Upon the basal or iron depletion conditions, two main mechanisms regulate the cellular iron level (A, B): (A) Classical ferritinophagy pathway. NCOA4 interacts with ferritin-heavy chain (FTH)1, transferring autophagosomes to lysosomes to degrade ferritin and release free iron. VPS34-mediated LC3 lipidation and ATG7 involve in ferritinophagy. B Autophagy-independent lysosomal targeting regulated pathway. The ULK1/2-FIP200 complex regulates the dissociation of NCOA4 from TAX1BP1. ATG9, VPS34, and ESCRT-III are necessary for the trafficking of NCOA4-ferritin complexes to lysosomes to release free iron. ULK1/2-FIP200 loss of function results in aggregates of TAX1BP1-NCOA4. Instead, TAX1BP1 recruits TBK1 to regulate basal ferritin flux. Upon the iron repletion conditions, the main mechanisms that modulate the cellular iron level were shown in (C–E): (C) NCOA4 degradation via proteasome and lysosome pathways. NCOA4 combined with iron provides a target for HERC2 ubiquitination of NCOA4, which is recognized and degraded by proteasomes. NCOA4 can also be directly degraded by lysosomes. D NCOA4 forms condensate via binding with Fe (III) in the early phase of iron repletion. The NCOA4 condensates sequester ferritin, forming a complex for accumulation to avoid iron overload. During prolonged iron supply, TAX1BP1 binds NCOA4 and delivers ferritin to lysosomes to prevent iron deficiency. E NCOA4 regulates the secretion of ferritin in a CD63-dependent pathway. Iron repletion induces IRP dissociating from the IRE of CD63 mRNA, initiating the translation of CD63, increasing the CD63 expression in extracellular vehicles (EVs), as well as the secretion of CD63-EVs that contains ferritin.

Fig. 3. Other functions of NCOA4 under physiological or pathological conditions.

A NCOA4 is a co-regulator of nuclear receptors.

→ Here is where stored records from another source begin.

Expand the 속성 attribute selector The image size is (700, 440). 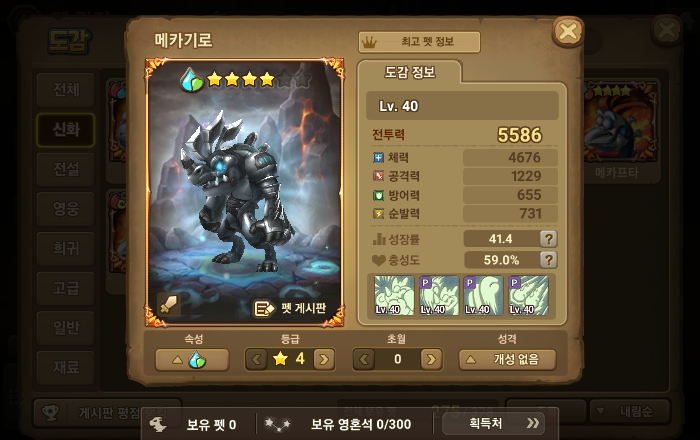click(x=192, y=359)
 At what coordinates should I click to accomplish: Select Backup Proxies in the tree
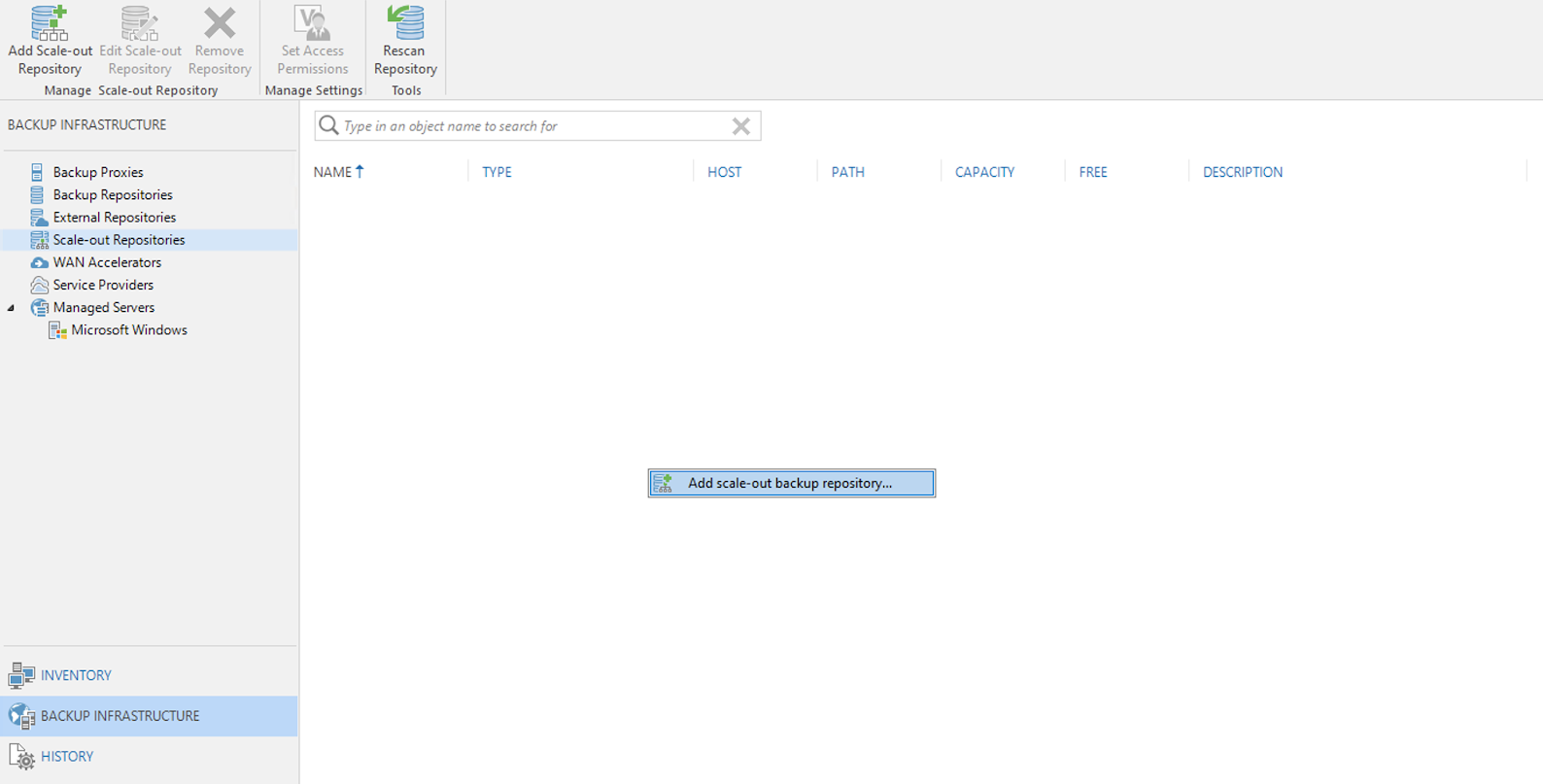[x=98, y=172]
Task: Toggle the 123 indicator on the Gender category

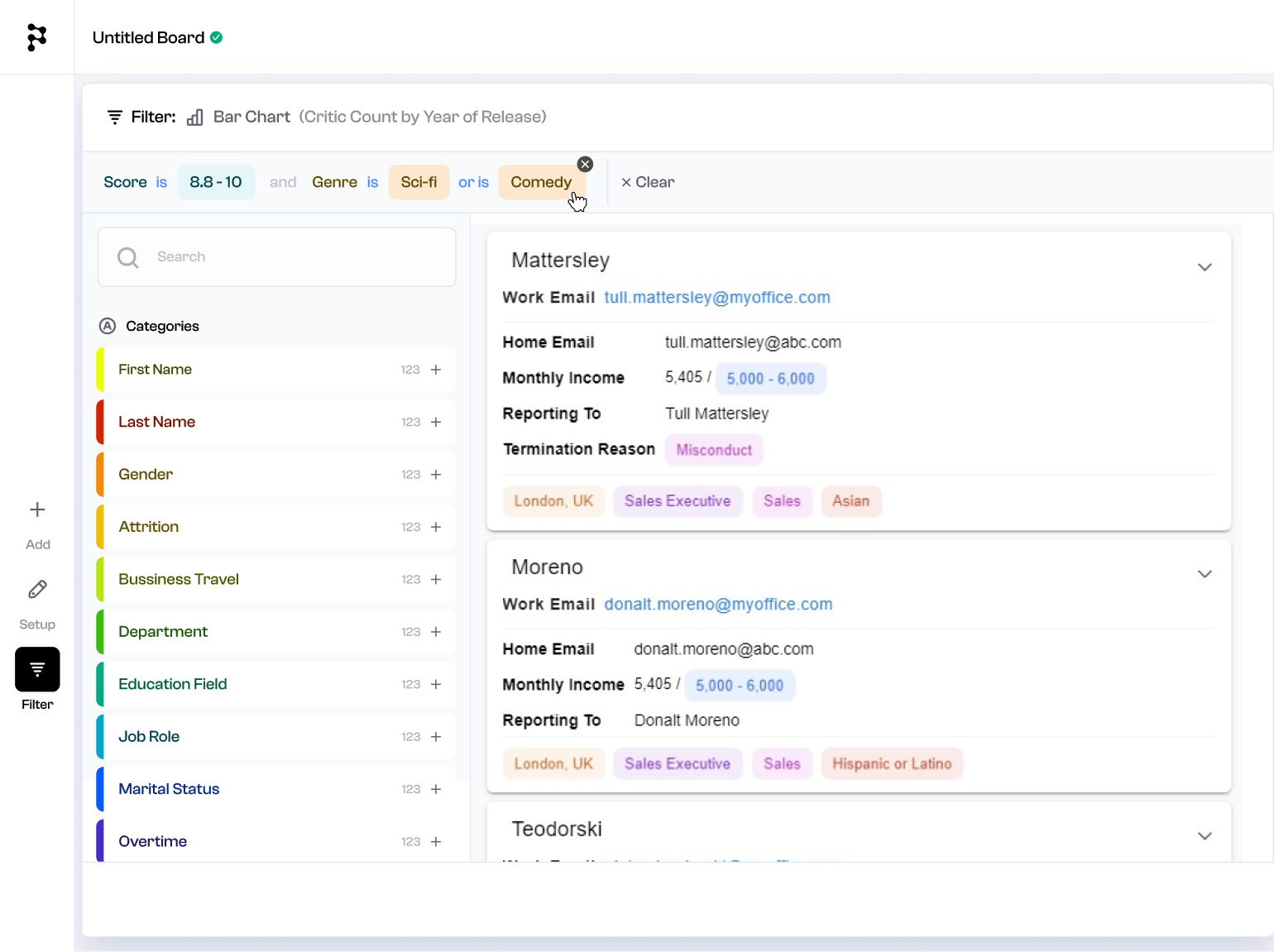Action: click(410, 474)
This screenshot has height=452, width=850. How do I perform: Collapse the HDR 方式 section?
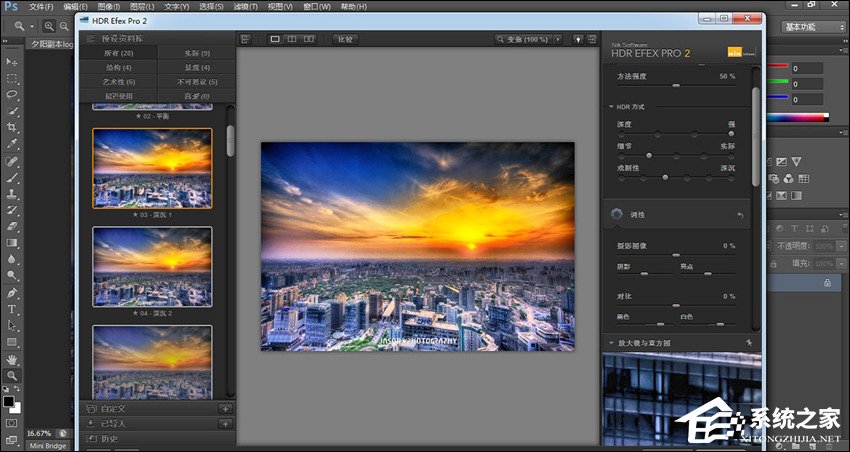[x=612, y=107]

Conserved ARA70 domain I (amino acids 37–167) contains a specific motif interacting with PPARγ, TR, and VDR. ARA70 domain II (amino acid 138–332) interacts with AR, PR, and AHR. The interaction between NCOA4 and these nuclear receptors regulates corresponding physiological and pathological processes. B Novel roles of NCOA4 in innate immunity regulation. NCOA4 exerts its anti-tumor, anti-infection, and immunoregulation functions by orchestrating iron metabolism and interacting with proteins. C NCOA4 in tumorigenesis. The NCOA4-RET fusion shows stronger invasiveness in tumors. NCOA4-RET also participates in cell growth, proliferation, and invasion via regulating the initiation of DNA replication, co-localization with tubulin, and mitosis, without clear cognition of molecular mechanism. Abbreviation: CAFs cancer associated fibroblasts, FSTL1 follistatin like protein 1.

Fig. 4. Precise regulation of NCOA4 expression and activity.

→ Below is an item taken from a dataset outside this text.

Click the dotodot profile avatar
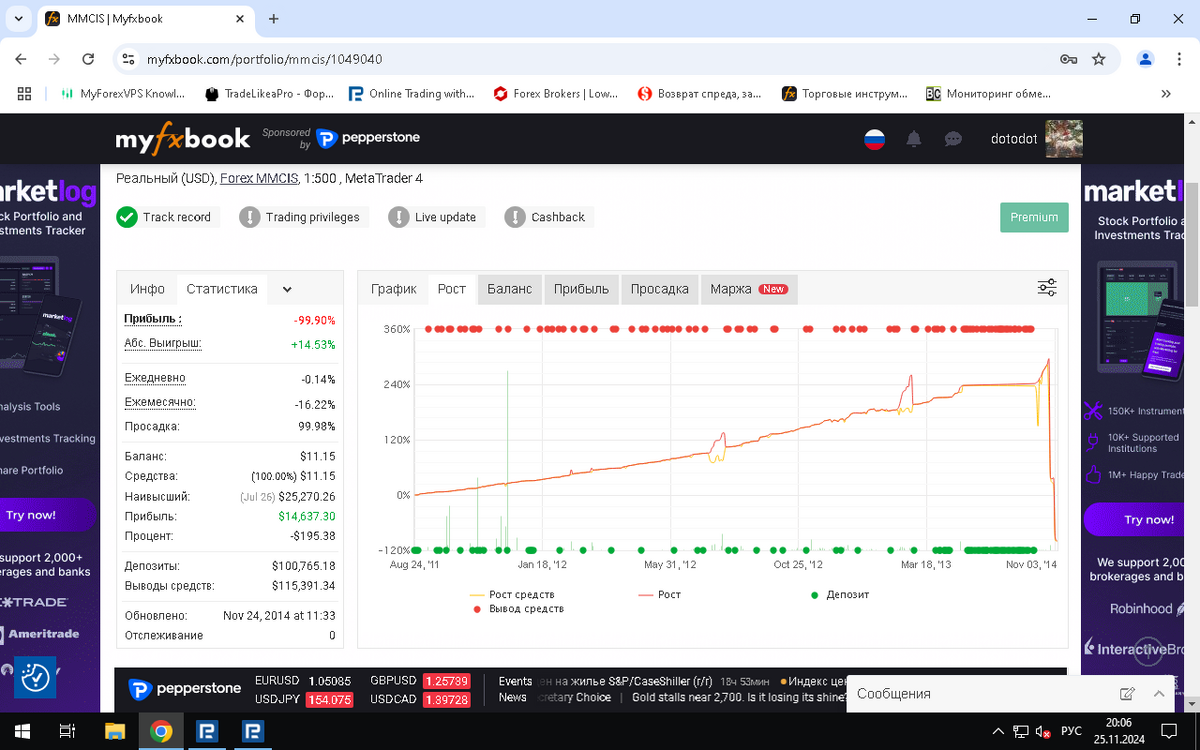tap(1064, 139)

In both physiological and pathological conditions, NCOA4 is regulated by specific intracellular proteins, small molecular compounds, and various conditions at the levels of transcription, translation, post-translational modification (including ferritinophagy and self-degradation process). The figure illustrates the regulators of NCOA4, using different colors to distinguish physiological and pathological conditions.